= Dennis Hird =

James Dennis Hird (28 January 1850 - 13 July 1920) was a British clergyman, educator and author.

Hird was born in Ashby, Lincolnshire (now part of Scunthorpe) to Robert and Fanny Dennis Hird née Kendall. He was the second of five sons, though only three survived to adulthood. In later life he became known by his middle name, Dennis, this being the maiden name of his maternal grandmother, Fanny Kendall. The Kendall family, who was well known in Ashby, was credited as the main instigators in bringing Primitive Methodism to the hamlet. Six of Dennis's maternal uncles were ordained ministers in this faith, along with a cousin, Holliday Bickerstaffe Kendall. The Hird family were also Methodists and well known in the hamlet. Robert Hird was a grocer and Hird Terrace (no longer standing) was once named after the family.

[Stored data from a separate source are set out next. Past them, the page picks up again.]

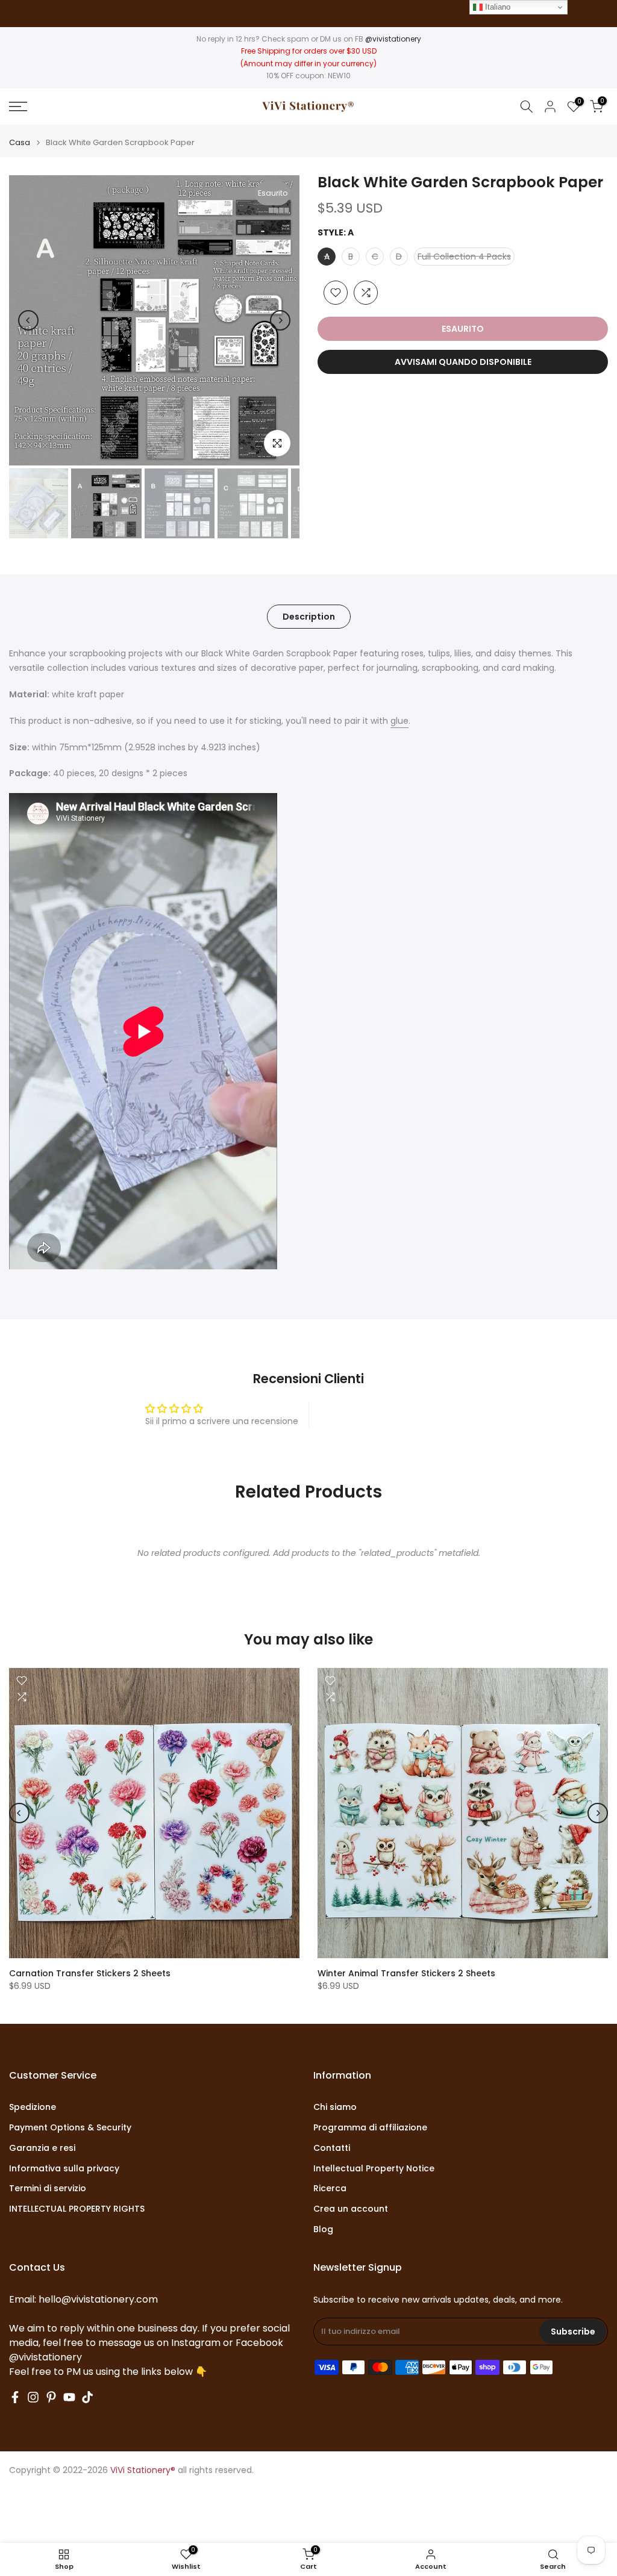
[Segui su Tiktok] (87, 2397)
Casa (19, 142)
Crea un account (350, 2209)
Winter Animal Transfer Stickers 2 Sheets (406, 1973)
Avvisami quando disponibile (463, 362)
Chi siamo (335, 2107)
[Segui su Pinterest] (51, 2397)
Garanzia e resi (42, 2148)
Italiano (496, 6)
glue (399, 721)
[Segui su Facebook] (15, 2397)
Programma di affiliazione (370, 2127)
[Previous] (28, 320)
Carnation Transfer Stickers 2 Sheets (90, 1973)
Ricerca (329, 2188)
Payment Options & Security (70, 2127)
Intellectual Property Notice (373, 2168)
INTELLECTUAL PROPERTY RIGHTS (77, 2209)
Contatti (331, 2148)
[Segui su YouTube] (69, 2397)
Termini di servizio (47, 2188)
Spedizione (32, 2107)
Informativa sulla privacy (64, 2168)
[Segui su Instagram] (33, 2397)
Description (309, 617)
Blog (323, 2229)
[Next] (280, 320)
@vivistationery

Primitive Methodism was a big influence in Dennis's early life and may be the spark for his socialist tendencies, as it was more favoured by the working classes of the time.

==Ministry==
Hird was educated at Oxford as a non-collegiate student, graduating BA in 1875 (MA in 1878).

In December 1884, Hird was ordained as a Church of England deacon and appointed to St Michael and All Angels, Bournemouth. Then a year later he was ordained as a priest and appointed curate of Christchurch, Battersea. Hird's talents and oratory skills were soon recognised and it was decided he could better serve the church in the role of General Secretary of the Church of England Temperance Society (C.E.T.S.) and London Police Court Mission for the Diocese of London, to which he was appointed in October 1887. When it was discovered that Hird was a member of the Social Democratic Federation in 1894, he was forced to resign from the Temperance Society. He was removed from London to become rector of Eastnor, Herefordshire.

==Educational activism==
Hird was a member of the Socialist Educational Association, and in 1896 resigned his church. In 1899 he was chosen to be the first principal of Ruskin College, Oxford. The college's governing charter required the institution to show "neutrality in religion and politics", however, Hird, who was described as "a man of a forcible and attractive personality, ...known also to hold Nationalist and Socialist views of an advanced type" was found to be using the college for propagandist purposes and was dismissed from his post in 1909. His sacking from Ruskin led to a students' strike, and he became warden of the Central Labour College established by trade unions to provide independent working class education.

==Works==
- The Guide to C.E.T.S. Work in the London Diocese. London: Church of England Temperance Society, 1890.
- Church of England Temperance Society, Junior Division. Health, Wealth and Temperance. Westminster: Church of England Temperance Society, 1890.
- Temperance Reader. London: Cassell, 1890.
- Toddle Island: Being the Diary of Lord Bottsford, London, 1894. (by Lord Bottsford, pseud. of James Dennis Hird).
- Wife-lending, How to Preserve the Poor, etc. London: Reeves, 1894. (by Walter James, pseud. of James Dennis Hird).
- A Christian With Two Wives. London: Watts, 1915.
- Pulpit Science: Is Immortality a Physical Fact? London: Wilson, 1897.
- In Search of a Religion. London: Wilson, 1897.
- Palaestra Oxoniensis : Palaestra Logica. Oxford, 1899. (with W. H. Forbes)
- Was Jesus Christ a Ritualist? London: Watts, 1900.
- The Believing Bishop. London, 1901. (by Havergall Bates, pseud. of James Dennis Hird)
- An Easy Outline of Evolution. London: Watts, 1903.
- A Picture Book of Evolution, vols. 1-2. London: Watts, 1906-07.
- From Brute to Brother. London: Clarion Press, 1908.
- Shear My Sheep. London: Fifield, 1908.
- Jesus the Socialist. London: Clarion Press, 1908.